My German friends returned already on early Monday morning from Havana by air. So, I had a chance to say farewell on Tuesday.


leaving Cayo Largo

Cabo San Antonio is the Lands End of Cuba. The nearest town is over a hundred miles away. There is a contingent of immigration, health and customs and it is one of the few ports to clear in and out of the country. A few boats were moored alongside the pier, most of were anchored out. I had to depend on lifts in the motorized dinghies of other sailors. One of the boats on the pier was a large ketch with Victor and Cathy. Victor was born in Colombia and grew up in the States. Next to them was a 30 foot S-2 with a huge Dutch ensign. Jeffrey had bought the boat on the Florida west coast last September for $11,000 and had never sailed before. He is buddy boating with Victor and Cathy. They are now on their way to the Yucatan Peninsula. Cathy had cooked up some great dishes and the Abel the port captain was barbecuing chicken. On Saturday afternoon we had a great party. A young Spanish couple, Israel and Carolina, from Andalusia on the Belgian flagged “Takun” entertained us with their bongo and song. They are travelling troubadours, with a program of acrobatics, fire eating, etc. The health officer turned out to be a great Cuban guitar player.
Last night I heard my first NPR station, since last October. The Cuban radio is now too far to hear. The Cuban radio stations all proclaim the glories of the revolution, ad nauseum. No, used car salesmen with the rolling “R”s, which gets awfully annoying on the Mexican stations. I am getting a good push from the Gulf Stream, doing close to six knots. It is actually starting to be normal sailing weather. I still cannot open the forward hatch yet. This would have been a hot and stuffy cabin in the lower latitudes. The prediction for tomorrow is for light winds from the south which should be ideal for making time in the Gulf Stream, I have enough diesel left to motor.

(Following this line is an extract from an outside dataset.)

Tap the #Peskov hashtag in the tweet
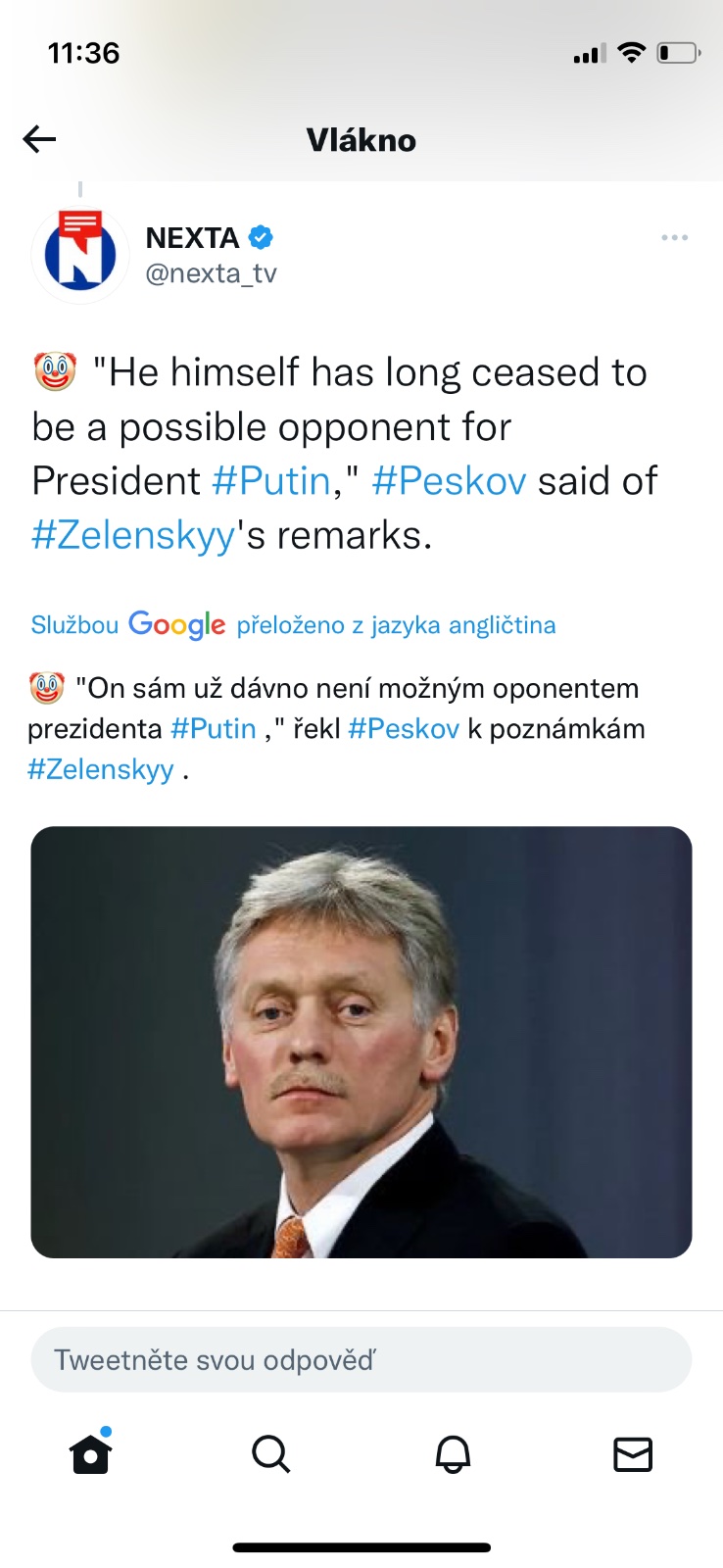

April 1, so much for that weather forecast. It was more of the same. But I slowly got lifted to a better angle and was starting to get the benefit of the Gulf Stream. But still had to make long tacks. But then later on Friday the wind kept clocking more and more from a reach to a run. Once close to Miami I saw the SOG (Speed Over the Ground) come up to as much as 12.65 knots… Surfing with just the 90% jib. I came into Ft. Lauderdale at 8.30 pm and put the anchor down north of town at 10 pm, finally I did not have to grab a hold for every move I made in the cabin.